Donald Trump no termina de confirmar la entrada de Estados Unidos en el conflicto entre Irán e Israel con la movilización de varios aviones de combate al país persa. Según declaró el presidente este miércoles, los americanos no buscan instaurar un “alto al fuego, sino una victoria total”.

“Ya saben cuál es la victoria: no tener armas nucleares“, declaró Trump desde la Casa Blanca.

El mandatario republicano aseguró que su país cuenta con el “mejor armamento del mundo” y que las fuerzas norteamericanas son las únicas capaces de destruir las instalaciones nucleares de Irán, enterradas más de 80 metros bajo tierra.

Finalmente, indicó que “si la elección es entre ellos (Irán) peleando o en posición de armas nucleares, tenemos que hacer lo que tenemos que hacer”.

La grieta republicana

Mientras los bombardeos en Medio Oriente continúan, la posible implicancia de Estados Unidos en el conflicto genera grietas en la unidad de los partidarios más fieles del presidente Donald Trump.

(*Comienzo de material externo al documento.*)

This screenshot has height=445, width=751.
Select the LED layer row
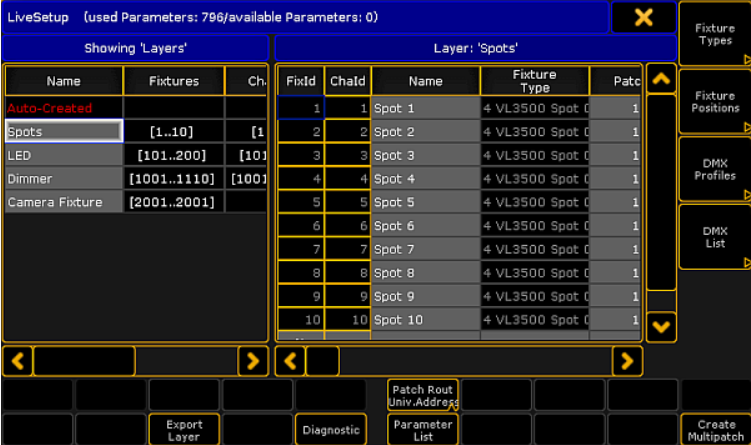pyautogui.click(x=63, y=155)
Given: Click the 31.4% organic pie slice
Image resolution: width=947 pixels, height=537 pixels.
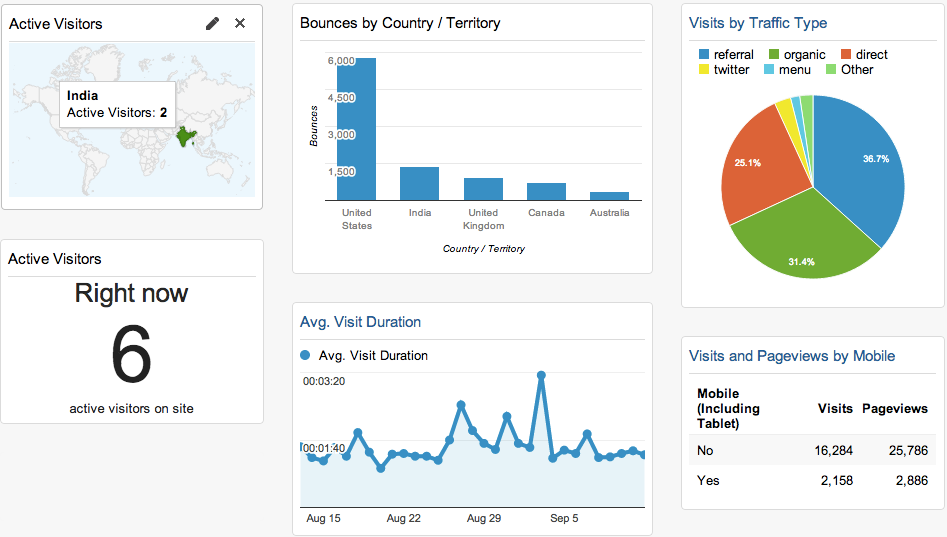Looking at the screenshot, I should [803, 242].
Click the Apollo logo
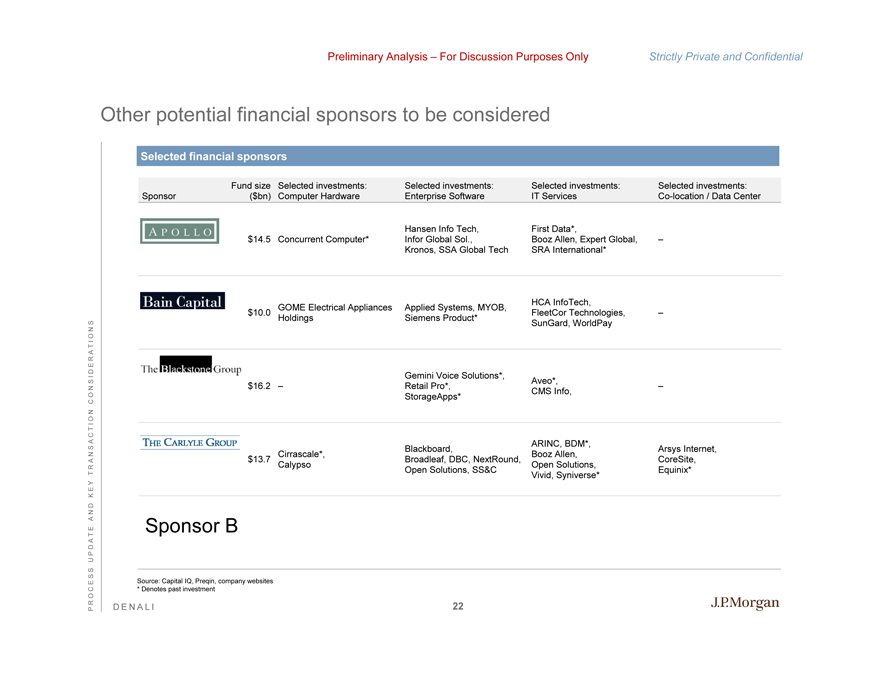The height and width of the screenshot is (680, 880). coord(179,230)
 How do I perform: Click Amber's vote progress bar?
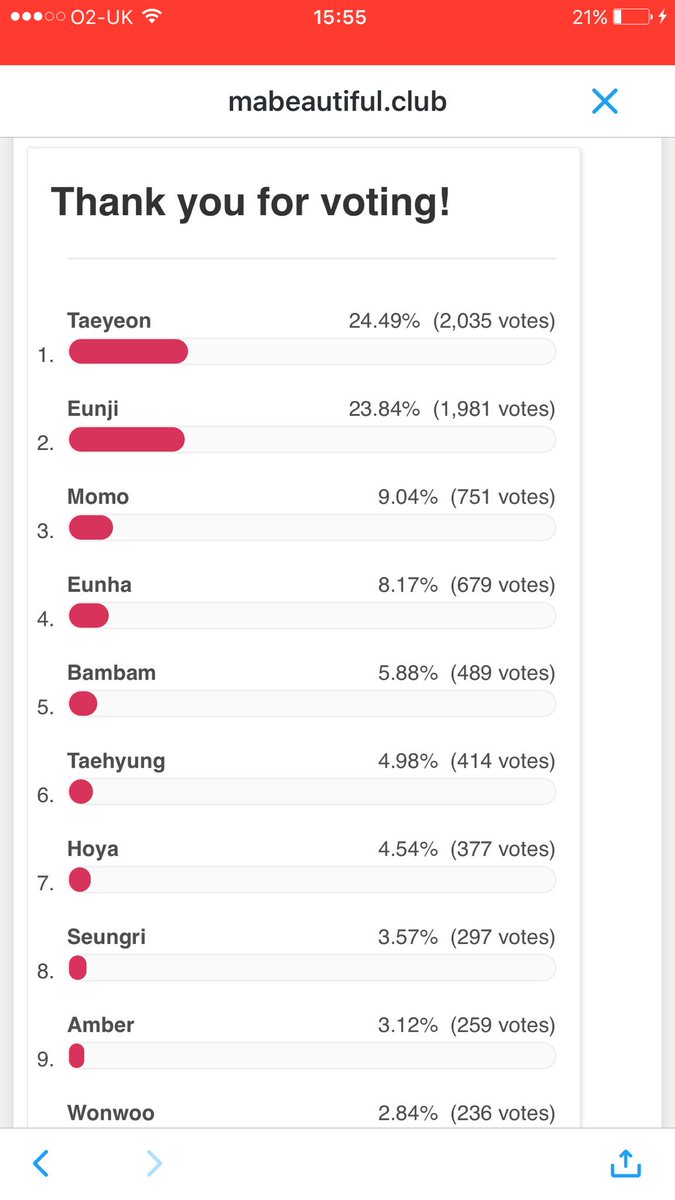[311, 1055]
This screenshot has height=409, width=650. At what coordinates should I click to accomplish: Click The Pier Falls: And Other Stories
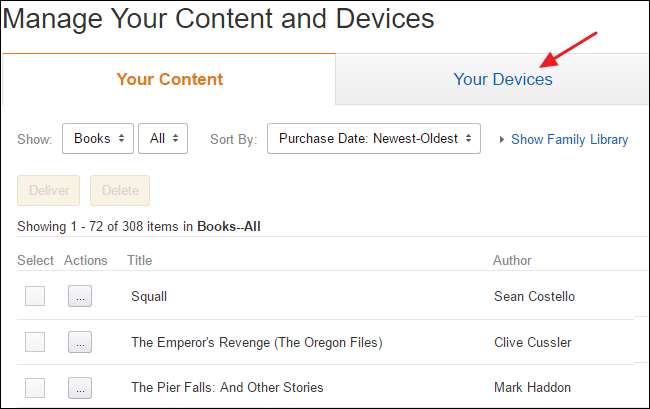pos(227,387)
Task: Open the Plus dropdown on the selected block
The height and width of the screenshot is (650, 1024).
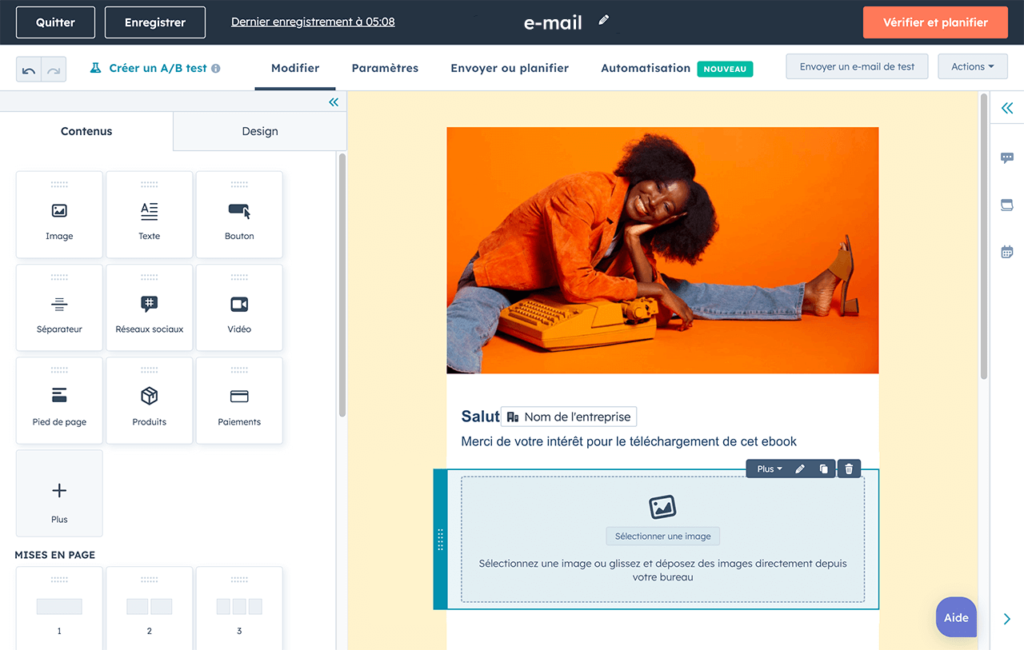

El primero en “bajarse del barco Trump” fue el congresista republicano Thomas Massie, de Kentucky, quien se alió con los demócratas para presentar un proyecto para impedir al presidente involucrar las fuerzas estadounidenses en “hostilidades no autorizadas”, como lo sería una operación dentro del marco del conflicto en Irán.

“Esta no es nuestra guerra. Incluso si lo fuera, el Congreso debe decidir tales asuntos de acuerdo con nuestra Constitución”, indicó Massie en su cuenta de X.

Otra de las figuras que discrepó con la idea de inmiscuirse en el conflicto fue Tucker Carlson, periodista cercano a Trump durante varios años. Carlson comentó en un pódcast que los republicanos, con el presidente a la cabeza, estarían tomando una postura muy “belicista”.

Ante este comentario, el propio Trump arremetió contra el periodista y lo clasificó como un “chiflado”.

Como respuesta, otra congresista que era cercana a Trump,  Marjorie Taylor Greene (Georgia) salió en defensa de Carlson y comentó que cualquiera que apoye la intervención en Irán, no seguía la doctrina “Estados Unidos primero” con la que Trump llegó a la Casa Blanca.

Otras figuras políticas del panorama norteamericano como los senadores republicanos Ted Cruz y Lindsey Graham apoyaron la idea de que atacar las instalaciones nucleares de Irán es un asunto de “seguridad nacional de Estados Unidos”.